Currency analysts at Goldman Sachs said “the result could be dollar depreciation,” adding that they had seen “a lot of client interest” in the theme. This is an area where hedge funds could really bite their teeth.

Again, the US investment bank warns against over-excitement. “We must stress that the structure of currency markets will not change overnight, and there are many interrelated reasons why the dollar retains its dominant global role,” he said.

There is another reason not to bet the farm on an imminent collapse of the dollar: the United States did not freeze Russia’s reserves alone. Officials involved in crafting the sanctions against Russia knew they would work best in conjunction with the EU, UK and other G7 countries.

So, of course, Moscow, or some other dodgy regime, can avoid dollars in the future, but go where instead? Russia cannot switch to the euro, the pound sterling or the yen since the payment sanctions also extend to these. He could avoid them all, but then his funds to buy essentials or defend the ruble would all be in currencies of limited international use. Moreover, opting for the renminbi to avoid politically motivated freezes seems rather naïve.

Yet the potential for this to diminish the reserve status of the dollar is real. The implications are potentially profound and could take years to become fully clear. Gita Gopinath, Deputy Managing Director of the IMF, spoke about the potential for “fragmentation” of the global financial system.

The market’s past fixations on this issue suggest that, despite the tectonic pace of change, traders will carefully spot short-term opportunities.

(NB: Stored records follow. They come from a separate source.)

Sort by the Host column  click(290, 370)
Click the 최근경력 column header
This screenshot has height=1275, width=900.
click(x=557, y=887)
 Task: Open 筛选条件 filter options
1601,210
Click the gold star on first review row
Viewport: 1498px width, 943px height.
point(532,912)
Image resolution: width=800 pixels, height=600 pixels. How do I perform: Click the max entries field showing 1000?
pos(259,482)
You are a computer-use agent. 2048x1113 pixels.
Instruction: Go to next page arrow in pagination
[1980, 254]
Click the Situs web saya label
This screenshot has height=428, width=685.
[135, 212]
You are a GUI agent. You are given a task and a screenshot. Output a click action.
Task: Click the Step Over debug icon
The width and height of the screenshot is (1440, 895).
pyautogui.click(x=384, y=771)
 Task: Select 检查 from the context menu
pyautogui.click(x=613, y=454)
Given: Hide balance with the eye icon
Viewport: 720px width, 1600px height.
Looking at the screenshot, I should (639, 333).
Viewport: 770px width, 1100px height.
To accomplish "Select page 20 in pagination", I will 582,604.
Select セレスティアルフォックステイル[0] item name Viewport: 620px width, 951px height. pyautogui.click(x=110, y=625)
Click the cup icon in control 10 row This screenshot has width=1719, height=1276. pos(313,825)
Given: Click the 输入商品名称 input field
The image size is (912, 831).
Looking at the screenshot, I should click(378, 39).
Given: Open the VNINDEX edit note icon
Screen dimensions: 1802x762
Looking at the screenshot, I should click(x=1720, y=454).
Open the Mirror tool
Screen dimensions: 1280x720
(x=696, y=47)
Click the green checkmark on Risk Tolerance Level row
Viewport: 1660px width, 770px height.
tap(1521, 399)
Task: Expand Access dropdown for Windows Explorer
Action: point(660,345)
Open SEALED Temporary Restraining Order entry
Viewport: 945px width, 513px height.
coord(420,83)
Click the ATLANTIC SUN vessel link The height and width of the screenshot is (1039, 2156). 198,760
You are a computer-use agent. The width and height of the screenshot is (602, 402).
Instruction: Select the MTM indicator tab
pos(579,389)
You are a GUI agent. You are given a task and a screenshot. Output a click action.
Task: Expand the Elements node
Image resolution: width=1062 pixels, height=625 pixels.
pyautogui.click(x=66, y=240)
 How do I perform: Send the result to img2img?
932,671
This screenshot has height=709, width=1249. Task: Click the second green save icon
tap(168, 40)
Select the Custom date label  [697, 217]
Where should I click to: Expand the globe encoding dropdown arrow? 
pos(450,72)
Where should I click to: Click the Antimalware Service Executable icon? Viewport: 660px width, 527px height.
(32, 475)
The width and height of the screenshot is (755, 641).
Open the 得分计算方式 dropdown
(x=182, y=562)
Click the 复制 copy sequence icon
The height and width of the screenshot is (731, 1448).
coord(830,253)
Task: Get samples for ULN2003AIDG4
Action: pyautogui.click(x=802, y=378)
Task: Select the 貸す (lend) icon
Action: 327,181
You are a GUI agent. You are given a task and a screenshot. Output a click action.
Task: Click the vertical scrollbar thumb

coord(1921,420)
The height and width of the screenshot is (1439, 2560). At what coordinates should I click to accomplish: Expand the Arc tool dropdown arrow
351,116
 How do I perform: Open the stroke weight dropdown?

An IMF study from last month, discussing “the stealthy erosion of dollar dominance,” offers clues as to where those opportunities lie. The dollar’s place in international reserves has clearly declined since the turn of the century, falling from 71% in 1999 to 59% in 2021, the IMF said, reflecting the “active diversification of portfolios” by central banks.

Curiously, the share of reserves in the other currencies of the “big four” – the pound sterling, the yen and the euro – did not take over. “On the contrary, the dollar’s move has been in two directions: one-quarter to the Chinese renminbi and three-quarters to the currencies of smaller countries that have played a more limited role as reserve currencies,” the official said. IMF.

Greater availability of easy-to-tradable assets and better trading technology have made it easier to buy Australian and Canadian dollars, the Chinese renminbi and a handful of Nordic currencies.

“Competition from reserve currencies is generally presented as a battle of giants,” the IMF said. In fact, the question is not whether the dollar will be replaced, but whether the small currencies will take a bigger slice of the pie.